Some astonishing results are obtained:
"We assumed that the CAS database was the "golden standard" for representing all of the current knowledge of small molecules largely because of its extensive comprehensiveness compared to other sources.

Unfortunately, as many as 36% of the class-C structures found in the PubChem database currently are not present in the CAS database, indicating that CAS has not taken advantage of this public resource."

This is a serious issue and the CAS Advisory Committee needs to do something about, otherwise the innovation-spin at CAS is lost after 100 years. And it is very obvious and clear what do:

"It would be preferable if all 26 million structures in the CAS system were readily accessible via PubChem or other informatic services, in order to prescan in-house compound collections quickly and identify those that have patent, reaction, and/or other literature data in the CAS database."

CAS has developed an important database, but forgot to innovate during the last years and the digital revolution of the 21st century. Among these things which are required for 21 century databases are web-services and programming APIs and new program interfaces or rich clients.
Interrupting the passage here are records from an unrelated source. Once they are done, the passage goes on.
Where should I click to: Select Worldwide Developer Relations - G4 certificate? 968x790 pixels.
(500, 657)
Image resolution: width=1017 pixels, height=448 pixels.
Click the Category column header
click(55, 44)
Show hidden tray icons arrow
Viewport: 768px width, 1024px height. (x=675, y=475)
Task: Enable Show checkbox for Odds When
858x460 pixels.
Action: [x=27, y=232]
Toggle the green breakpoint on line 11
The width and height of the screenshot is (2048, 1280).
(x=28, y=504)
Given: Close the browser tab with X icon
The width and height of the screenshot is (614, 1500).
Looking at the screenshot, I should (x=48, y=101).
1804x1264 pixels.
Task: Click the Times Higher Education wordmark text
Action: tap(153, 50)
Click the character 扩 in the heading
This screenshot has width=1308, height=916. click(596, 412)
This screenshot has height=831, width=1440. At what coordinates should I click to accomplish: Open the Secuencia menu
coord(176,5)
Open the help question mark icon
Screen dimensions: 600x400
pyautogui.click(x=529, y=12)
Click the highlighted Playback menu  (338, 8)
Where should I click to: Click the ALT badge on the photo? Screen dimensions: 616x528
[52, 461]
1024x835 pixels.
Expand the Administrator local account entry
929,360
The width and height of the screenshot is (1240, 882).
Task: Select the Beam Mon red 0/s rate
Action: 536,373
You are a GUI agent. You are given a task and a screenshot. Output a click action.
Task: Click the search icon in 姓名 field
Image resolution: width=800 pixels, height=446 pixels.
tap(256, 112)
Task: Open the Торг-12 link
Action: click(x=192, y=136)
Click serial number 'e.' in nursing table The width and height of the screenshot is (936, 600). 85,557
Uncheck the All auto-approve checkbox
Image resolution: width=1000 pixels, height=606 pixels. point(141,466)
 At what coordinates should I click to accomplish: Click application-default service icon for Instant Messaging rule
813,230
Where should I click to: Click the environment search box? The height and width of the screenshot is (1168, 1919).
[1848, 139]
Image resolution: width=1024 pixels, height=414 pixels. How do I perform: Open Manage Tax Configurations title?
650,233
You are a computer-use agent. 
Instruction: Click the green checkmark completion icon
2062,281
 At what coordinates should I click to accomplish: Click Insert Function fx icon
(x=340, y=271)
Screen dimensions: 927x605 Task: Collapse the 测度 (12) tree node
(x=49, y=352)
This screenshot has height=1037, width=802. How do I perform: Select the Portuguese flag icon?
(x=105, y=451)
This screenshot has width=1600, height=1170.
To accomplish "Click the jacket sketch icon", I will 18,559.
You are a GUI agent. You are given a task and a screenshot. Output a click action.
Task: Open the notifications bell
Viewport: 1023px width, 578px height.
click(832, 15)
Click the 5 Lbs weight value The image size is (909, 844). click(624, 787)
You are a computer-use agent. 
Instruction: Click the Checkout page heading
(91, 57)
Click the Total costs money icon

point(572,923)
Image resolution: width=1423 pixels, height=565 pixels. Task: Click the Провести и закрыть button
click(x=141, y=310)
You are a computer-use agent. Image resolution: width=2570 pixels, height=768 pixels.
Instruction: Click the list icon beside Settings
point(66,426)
That is also shown in the article:

"However, the lack of a programming interface capable of searching thousands of HTS hit candidates against the CAS catalog limits the ability to use this database for hit-to-lead analyses."

This explains some comments why the CAS database is an important tool, but not a platform. CAS should take the PubChem data (which is freely available) and merge it into the CAS database and should also provide CAS data to PubChem (like many other companies do) to allow links back from PubChem to the CAS database.

"Since the structures in PubChem were not collected with any obviously biased filters, we hypothesize that the chemical space covered by PubChem and the 26 million structures collected by the CAS database to be similar.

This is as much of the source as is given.